Entries shown:
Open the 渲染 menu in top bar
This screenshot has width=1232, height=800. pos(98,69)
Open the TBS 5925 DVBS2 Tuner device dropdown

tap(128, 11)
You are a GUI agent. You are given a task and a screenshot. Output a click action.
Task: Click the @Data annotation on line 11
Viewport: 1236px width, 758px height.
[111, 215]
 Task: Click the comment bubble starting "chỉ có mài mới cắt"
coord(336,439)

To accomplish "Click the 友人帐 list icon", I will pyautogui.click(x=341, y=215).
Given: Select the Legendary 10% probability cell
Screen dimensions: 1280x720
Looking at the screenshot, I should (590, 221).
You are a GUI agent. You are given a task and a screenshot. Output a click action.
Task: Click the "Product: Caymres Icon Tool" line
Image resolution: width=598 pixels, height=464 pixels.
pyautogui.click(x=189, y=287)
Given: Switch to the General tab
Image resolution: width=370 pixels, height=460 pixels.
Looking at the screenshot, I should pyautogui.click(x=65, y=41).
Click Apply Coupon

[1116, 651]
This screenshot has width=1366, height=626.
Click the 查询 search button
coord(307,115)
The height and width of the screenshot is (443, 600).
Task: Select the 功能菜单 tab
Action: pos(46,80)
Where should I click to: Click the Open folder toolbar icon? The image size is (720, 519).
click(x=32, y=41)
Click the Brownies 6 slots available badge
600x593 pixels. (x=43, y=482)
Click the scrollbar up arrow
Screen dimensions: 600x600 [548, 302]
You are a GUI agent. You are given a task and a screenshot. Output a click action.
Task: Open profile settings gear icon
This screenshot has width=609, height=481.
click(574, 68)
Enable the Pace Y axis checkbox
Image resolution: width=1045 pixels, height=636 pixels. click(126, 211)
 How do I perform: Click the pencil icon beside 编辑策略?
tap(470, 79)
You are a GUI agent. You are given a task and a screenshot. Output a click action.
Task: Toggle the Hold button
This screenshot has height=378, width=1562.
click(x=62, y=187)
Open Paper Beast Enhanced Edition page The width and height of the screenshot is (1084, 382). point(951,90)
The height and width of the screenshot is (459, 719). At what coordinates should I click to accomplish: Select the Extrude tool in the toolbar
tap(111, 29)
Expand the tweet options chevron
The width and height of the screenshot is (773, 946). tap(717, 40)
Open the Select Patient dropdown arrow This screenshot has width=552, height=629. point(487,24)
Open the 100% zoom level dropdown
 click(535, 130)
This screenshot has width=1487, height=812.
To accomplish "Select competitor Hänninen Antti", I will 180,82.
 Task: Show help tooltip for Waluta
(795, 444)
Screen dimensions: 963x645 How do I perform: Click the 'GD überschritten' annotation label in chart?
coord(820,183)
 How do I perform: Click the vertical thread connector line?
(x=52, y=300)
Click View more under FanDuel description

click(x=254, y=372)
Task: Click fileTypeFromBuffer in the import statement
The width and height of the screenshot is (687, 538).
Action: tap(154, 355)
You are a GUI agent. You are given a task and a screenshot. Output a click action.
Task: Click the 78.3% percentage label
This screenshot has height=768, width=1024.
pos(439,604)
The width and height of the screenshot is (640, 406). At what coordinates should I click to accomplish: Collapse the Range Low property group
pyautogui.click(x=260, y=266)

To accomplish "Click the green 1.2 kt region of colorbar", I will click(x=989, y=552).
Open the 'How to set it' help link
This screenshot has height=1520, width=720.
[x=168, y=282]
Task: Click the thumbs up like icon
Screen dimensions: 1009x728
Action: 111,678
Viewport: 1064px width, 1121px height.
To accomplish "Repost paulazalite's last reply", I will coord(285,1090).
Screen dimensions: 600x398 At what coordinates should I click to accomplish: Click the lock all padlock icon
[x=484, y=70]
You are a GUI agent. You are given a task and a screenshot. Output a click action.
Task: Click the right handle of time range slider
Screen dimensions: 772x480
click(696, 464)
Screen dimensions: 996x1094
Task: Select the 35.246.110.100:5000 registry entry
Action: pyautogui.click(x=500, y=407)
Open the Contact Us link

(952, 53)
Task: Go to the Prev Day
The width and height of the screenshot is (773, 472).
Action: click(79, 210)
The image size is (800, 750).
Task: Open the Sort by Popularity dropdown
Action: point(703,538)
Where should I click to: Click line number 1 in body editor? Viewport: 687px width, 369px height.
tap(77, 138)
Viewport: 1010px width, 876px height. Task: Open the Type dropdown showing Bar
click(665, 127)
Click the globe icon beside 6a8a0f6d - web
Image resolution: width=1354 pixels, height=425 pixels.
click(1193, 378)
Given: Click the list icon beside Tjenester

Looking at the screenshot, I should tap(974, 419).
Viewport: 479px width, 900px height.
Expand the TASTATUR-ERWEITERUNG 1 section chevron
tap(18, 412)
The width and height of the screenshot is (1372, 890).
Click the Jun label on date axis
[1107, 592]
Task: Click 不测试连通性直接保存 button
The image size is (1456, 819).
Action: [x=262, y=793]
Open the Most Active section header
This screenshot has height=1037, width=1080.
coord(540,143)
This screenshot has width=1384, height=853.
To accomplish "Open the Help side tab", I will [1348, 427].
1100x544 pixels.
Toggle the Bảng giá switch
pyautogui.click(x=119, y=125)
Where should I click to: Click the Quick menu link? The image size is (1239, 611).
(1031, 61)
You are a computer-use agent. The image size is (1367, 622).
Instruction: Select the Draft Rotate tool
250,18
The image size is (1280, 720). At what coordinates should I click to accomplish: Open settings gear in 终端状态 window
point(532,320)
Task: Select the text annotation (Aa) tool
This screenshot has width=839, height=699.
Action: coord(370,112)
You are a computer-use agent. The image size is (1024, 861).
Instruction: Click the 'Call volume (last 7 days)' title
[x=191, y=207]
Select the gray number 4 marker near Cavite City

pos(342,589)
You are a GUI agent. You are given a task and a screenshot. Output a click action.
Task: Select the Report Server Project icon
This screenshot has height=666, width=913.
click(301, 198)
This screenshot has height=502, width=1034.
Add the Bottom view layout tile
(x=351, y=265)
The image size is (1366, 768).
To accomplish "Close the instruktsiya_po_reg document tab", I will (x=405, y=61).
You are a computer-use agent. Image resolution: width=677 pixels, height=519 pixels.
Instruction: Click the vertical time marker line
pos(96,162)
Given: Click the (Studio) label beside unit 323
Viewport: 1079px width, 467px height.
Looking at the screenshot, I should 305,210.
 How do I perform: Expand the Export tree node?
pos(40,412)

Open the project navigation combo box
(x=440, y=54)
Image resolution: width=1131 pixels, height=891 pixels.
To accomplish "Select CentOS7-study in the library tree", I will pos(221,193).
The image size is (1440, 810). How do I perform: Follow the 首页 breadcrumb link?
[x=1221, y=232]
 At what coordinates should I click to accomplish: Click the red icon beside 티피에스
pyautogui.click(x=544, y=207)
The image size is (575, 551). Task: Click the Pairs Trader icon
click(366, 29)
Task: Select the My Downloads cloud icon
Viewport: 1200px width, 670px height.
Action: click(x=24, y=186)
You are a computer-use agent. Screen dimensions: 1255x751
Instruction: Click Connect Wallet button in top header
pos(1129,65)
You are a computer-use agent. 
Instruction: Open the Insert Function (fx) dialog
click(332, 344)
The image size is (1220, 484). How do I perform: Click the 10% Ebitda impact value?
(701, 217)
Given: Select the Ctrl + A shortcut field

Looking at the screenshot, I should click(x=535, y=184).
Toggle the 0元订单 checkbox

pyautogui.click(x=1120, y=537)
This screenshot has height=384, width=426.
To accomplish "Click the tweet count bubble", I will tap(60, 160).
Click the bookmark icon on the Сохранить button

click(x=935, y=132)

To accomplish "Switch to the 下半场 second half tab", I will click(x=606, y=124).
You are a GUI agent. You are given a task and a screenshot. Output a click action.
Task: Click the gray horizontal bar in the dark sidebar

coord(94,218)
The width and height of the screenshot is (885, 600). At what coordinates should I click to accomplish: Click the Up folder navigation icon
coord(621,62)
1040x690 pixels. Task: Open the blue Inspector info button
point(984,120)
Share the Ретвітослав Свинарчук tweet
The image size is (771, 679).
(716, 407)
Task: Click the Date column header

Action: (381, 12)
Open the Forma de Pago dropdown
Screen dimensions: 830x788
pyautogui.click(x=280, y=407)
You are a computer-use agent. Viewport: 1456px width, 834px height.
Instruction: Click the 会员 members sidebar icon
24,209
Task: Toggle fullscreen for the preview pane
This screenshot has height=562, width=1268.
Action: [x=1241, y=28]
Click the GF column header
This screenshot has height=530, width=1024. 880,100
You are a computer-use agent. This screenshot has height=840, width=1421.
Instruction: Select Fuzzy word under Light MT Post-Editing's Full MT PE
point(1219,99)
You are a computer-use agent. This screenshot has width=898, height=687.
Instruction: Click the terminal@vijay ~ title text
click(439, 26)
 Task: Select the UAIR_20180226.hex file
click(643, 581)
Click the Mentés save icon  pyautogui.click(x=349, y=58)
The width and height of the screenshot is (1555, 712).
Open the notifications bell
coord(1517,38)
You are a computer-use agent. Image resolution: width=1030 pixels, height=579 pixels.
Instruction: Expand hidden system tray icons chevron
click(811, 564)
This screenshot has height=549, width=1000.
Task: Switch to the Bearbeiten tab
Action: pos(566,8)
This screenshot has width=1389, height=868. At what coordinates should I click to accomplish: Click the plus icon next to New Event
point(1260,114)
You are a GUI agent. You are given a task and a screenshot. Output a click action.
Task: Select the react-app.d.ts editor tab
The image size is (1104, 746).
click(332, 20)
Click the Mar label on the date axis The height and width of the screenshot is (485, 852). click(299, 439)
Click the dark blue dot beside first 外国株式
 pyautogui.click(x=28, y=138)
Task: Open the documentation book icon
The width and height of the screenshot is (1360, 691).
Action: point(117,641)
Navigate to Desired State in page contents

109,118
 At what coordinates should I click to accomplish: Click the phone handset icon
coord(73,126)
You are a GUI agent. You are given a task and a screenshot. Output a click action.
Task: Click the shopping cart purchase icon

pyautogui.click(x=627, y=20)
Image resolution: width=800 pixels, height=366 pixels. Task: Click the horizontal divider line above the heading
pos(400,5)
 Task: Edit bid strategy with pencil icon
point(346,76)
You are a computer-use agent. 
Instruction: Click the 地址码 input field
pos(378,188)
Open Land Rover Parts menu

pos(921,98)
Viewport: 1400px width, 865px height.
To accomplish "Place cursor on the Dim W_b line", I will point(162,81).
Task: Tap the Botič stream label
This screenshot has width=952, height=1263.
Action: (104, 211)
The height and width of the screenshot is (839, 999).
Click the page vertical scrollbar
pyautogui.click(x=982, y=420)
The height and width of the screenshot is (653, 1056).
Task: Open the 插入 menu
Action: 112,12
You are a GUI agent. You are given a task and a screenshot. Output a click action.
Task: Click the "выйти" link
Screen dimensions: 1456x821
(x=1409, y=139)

What the exercise asks:
Copy the records above faithfully. Begin at their first line, end at the line containing "Given: Select the Legendary", and include nothing else.

Answer for this exercise:
Open the 渲染 menu in top bar
This screenshot has width=1232, height=800. pos(98,69)
Open the TBS 5925 DVBS2 Tuner device dropdown

tap(128, 11)
You are a GUI agent. You are given a task and a screenshot. Output a click action.
Task: Click the @Data annotation on line 11
Viewport: 1236px width, 758px height.
[111, 215]
 Task: Click the comment bubble starting "chỉ có mài mới cắt"
coord(336,439)

To accomplish "Click the 友人帐 list icon", I will pyautogui.click(x=341, y=215).
Given: Select the Legendary 10% probability cell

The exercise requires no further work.